When Books Become Movies: Lord of the Flies

Lord of the Flies


This is an older book and an older movie, but until recently, I hadn’t read or seen either one. The book, I read as a Buddy Read with Aussie Bookworm and I talked about it in this video:

Book Accuracy

Pretty close to the book. No special effects were required, so the movie doesn’t come off as 25 years old. It wouldn’t be made much differently today. The biggest change was with “the beast.” In the book, this was a parachuter who had gotten stuck in a tree and darkness kept them from seeing that it was just a man hanging there. In the movie, an adult, I believe it was the pilot, was on the island with them. He was injured, unable to help them, and went crazy. He was discovered in a cave, moaning, they believed he was a “beast,” and they killed him.


The characters felt very accurate to the book, though Jack was a jerk sooner and Piggy was a little more blatantly antagonistic. Ralph was a good leader and the other characters were well acted and true to the book. No other major changes were made besides the adult that was missing in the book.

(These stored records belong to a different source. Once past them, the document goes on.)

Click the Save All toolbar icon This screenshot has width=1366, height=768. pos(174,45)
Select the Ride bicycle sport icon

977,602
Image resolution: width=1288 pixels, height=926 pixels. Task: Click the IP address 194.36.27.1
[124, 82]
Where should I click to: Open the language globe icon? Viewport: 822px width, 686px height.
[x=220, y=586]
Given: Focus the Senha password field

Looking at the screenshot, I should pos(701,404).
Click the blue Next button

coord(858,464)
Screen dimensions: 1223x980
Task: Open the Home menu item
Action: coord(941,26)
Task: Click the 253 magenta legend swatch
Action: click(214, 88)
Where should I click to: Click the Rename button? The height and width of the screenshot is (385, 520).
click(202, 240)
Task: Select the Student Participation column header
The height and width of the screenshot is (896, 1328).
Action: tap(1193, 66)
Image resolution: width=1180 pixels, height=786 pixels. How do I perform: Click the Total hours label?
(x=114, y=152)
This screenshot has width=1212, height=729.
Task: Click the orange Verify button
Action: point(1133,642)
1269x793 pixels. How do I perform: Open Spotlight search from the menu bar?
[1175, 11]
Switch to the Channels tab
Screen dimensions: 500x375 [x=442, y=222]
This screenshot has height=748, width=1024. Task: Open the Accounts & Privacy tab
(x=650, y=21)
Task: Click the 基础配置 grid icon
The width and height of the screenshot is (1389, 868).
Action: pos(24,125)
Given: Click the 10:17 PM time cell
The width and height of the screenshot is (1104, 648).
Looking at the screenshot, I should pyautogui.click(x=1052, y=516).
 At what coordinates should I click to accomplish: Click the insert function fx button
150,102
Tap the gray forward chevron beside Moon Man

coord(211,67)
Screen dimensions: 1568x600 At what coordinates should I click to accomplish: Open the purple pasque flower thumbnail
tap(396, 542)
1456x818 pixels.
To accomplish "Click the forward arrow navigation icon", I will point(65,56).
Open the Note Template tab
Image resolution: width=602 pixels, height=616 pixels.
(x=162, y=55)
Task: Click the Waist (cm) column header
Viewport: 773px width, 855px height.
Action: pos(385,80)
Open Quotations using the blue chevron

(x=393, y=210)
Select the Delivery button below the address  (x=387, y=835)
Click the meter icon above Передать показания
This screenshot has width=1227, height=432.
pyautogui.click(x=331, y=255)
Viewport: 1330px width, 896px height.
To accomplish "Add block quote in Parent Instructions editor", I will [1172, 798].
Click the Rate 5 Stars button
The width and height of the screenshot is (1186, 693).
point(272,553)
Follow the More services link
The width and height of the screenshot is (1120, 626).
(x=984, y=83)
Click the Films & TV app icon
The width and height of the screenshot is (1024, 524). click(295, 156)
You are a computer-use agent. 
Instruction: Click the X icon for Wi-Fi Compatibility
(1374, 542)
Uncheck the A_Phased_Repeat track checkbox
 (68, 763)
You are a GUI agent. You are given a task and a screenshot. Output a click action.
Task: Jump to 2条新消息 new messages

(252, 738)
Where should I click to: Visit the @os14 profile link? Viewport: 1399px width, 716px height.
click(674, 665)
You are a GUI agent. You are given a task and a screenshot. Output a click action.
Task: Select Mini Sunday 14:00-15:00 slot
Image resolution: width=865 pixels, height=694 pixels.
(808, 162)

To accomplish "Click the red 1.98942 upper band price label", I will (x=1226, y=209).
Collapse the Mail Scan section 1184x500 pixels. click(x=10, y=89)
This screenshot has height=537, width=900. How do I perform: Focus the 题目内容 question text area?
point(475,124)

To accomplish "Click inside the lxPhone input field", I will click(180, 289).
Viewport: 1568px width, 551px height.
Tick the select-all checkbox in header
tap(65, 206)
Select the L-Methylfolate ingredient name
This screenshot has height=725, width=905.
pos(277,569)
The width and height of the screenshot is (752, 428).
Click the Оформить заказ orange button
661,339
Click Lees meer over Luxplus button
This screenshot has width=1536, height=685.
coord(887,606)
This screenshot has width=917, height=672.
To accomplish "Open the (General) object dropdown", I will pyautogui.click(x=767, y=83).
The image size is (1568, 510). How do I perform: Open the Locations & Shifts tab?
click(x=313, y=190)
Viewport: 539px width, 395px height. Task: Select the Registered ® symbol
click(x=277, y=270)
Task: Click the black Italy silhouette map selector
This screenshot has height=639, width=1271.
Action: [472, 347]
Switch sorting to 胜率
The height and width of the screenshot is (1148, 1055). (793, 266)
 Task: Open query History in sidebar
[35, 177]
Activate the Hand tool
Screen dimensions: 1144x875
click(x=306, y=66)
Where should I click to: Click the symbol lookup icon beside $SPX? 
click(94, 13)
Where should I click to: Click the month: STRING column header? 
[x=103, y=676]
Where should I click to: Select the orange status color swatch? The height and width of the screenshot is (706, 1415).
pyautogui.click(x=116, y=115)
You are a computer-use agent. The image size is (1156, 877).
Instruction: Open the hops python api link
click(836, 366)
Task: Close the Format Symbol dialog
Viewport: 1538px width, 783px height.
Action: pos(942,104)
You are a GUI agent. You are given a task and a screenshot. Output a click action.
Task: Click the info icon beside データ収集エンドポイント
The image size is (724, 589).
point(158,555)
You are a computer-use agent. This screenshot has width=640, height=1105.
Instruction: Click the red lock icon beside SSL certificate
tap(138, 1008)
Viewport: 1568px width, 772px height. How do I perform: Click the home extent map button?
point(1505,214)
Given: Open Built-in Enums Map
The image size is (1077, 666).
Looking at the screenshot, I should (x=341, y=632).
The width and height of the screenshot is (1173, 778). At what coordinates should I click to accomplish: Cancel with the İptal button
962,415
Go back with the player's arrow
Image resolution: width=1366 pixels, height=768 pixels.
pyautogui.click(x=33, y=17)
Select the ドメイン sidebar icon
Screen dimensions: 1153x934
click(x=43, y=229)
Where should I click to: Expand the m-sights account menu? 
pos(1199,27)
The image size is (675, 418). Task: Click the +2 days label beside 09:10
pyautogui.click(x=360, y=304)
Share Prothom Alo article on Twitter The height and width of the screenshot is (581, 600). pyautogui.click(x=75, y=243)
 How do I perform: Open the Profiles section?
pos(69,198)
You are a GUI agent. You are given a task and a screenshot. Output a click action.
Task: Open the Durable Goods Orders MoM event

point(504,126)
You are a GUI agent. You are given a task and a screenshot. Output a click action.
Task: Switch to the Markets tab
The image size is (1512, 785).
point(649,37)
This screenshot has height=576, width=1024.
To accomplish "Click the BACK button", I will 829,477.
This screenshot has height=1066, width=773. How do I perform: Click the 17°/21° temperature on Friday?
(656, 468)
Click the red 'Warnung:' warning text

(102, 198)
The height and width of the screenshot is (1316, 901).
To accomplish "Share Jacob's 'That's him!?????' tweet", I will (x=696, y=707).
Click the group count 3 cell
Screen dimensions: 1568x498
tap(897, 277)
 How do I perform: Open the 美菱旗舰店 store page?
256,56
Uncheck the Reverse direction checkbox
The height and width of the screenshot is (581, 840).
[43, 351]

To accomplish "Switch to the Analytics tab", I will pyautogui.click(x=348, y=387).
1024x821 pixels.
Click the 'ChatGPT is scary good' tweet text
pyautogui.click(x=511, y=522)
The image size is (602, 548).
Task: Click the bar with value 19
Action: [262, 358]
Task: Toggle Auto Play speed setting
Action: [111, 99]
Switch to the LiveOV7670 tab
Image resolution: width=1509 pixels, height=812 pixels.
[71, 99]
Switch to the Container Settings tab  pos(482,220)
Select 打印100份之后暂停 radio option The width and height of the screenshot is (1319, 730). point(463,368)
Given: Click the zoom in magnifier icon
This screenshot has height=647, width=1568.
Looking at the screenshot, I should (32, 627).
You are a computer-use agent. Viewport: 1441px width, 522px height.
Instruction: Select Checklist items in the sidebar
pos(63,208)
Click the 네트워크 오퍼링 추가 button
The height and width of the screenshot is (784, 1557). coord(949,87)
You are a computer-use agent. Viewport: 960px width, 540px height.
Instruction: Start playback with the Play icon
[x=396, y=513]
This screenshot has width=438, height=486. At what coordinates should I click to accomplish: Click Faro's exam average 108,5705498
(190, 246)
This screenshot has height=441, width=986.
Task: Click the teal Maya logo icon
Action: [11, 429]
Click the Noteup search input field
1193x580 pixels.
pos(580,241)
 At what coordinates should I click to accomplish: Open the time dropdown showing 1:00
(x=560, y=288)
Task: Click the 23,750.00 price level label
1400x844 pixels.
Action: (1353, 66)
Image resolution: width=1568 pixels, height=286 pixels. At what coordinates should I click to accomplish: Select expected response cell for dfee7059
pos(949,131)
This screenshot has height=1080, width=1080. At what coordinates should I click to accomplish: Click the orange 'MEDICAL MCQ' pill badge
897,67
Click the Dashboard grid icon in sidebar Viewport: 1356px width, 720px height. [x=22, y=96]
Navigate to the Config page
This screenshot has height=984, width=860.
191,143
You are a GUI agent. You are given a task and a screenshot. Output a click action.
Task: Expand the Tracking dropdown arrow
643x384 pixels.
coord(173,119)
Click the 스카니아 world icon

Very much the same. There was an added element of the presence of a survival knife that is stolen from Ralph’s camp by Jack and his horde. The groups separate into two faster in the movie, and it’s obvious that the boys had been in military school and that they mostly knew each other at the time of the crash. In the book, they didn’t really know each other and while they seemed to be wearing school uniforms, it wasn’t obviously a military school.

Overall Entertainment

It’s a simple plot that points out the basic depravity of the human spirit. It’s terrifying in its honest nature. This seems like a story that could easily be based in reality.

Movie Trailer


Did you see the movie or read the book? What did you think?


My Review
  • Book Accuracy
  • Characters
  • Plot
  • Overall Entertainment

2 thoughts on “When Books Become Movies: Lord of the Flies

  1. Even though it’s been 35 years, I can still vividly recall my repulsion of the pig’s death. The author was talented in describing the baser human qualities, which ruined the whole book for me.